* **WHAT TO WORK ON**:
**A)** In the forum post about the parade, which disease does the writer cite as rare but still researched?
**B)** Continue the forum post about the parade, starting after its last sentence.

* **EXTRACT TO READ**:
* * *

Originally Posted by Kenny_C.002
Agreed. It's interesting how things have changed. And I think I've illustrated the problem of culture in general as well. I'm not entirely sure why this is the case though.
The thing is that at a grassroots and reactionary level, it should at least raise awareness of the problem close to home and allow young men and women who were forced into coercion to come out. In that sense, I think this is a positive aspect of the parade itself, as some of the rape victims do in fact join the walk.
It wasn't meant to solve the problem of rape anywhere outside of the US. I don't think that's a bad thing either. Cystic fibrosis is a freaking rare disease (1 in thousands), but we still research it for those few that are affected, and potentially develop new technologies to save a wider range of people. In this case, perhaps if it helps even 1 person come out against their rapist, it would be positive. I don't know, perhaps we might learn a thing or two about the power of people. Perhaps I'm optimistic as well.
Well Gay Pride is ironically identical in application. Remember that gay was an offensive word prior to its popular usage not as a derogatory term for homosexuals, but rather as a term for homosexuals.

* * *

* **DATA LISTING**:
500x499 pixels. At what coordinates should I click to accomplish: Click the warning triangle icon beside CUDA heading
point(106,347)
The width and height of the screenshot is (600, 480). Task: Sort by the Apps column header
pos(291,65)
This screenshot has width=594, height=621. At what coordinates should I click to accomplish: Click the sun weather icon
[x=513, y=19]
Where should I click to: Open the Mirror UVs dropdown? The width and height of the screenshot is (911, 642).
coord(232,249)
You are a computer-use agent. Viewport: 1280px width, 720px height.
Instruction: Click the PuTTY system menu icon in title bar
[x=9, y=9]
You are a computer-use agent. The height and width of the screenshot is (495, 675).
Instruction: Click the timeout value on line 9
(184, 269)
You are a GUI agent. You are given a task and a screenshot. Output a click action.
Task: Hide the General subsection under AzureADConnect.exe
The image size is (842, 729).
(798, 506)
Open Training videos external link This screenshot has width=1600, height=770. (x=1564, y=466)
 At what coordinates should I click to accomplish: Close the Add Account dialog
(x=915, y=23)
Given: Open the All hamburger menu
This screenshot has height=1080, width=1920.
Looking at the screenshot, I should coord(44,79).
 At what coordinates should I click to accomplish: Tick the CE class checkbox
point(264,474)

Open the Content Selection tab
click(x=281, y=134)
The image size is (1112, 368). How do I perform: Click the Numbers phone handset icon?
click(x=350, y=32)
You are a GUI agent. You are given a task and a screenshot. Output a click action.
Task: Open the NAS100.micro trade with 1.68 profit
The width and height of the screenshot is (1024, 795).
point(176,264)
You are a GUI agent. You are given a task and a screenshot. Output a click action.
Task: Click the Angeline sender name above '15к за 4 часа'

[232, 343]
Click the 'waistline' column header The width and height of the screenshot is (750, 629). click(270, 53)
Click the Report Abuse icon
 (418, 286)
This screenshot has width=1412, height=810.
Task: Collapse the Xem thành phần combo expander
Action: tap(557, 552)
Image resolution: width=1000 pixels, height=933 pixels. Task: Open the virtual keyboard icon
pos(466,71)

* * *

* **RESULTS FOR EACH TASK**:
**A)** Cystic fibrosis.

**B)**
That I think is a fair assessment of the issue of the walk as well. It's interesting to note that the general public would more likely than not brush it off like the gay pride parade (which ironically is very similar in it that a lot of the men and women wear barely anything either).
And who do you think sets what pop culture is? The people.
Um, gay originally meant happy and uplifting, not homosexual, so, no, it was never a derogatory term, ****** was.
Point is, no, clothes are not getting more suggestive, that is Mormon and Muslim talk. It does not bring about rape, as rape was more prominent before modern ages. If I was a bigot like on Gran Turino, I'd tell you to get the fk off my lawn.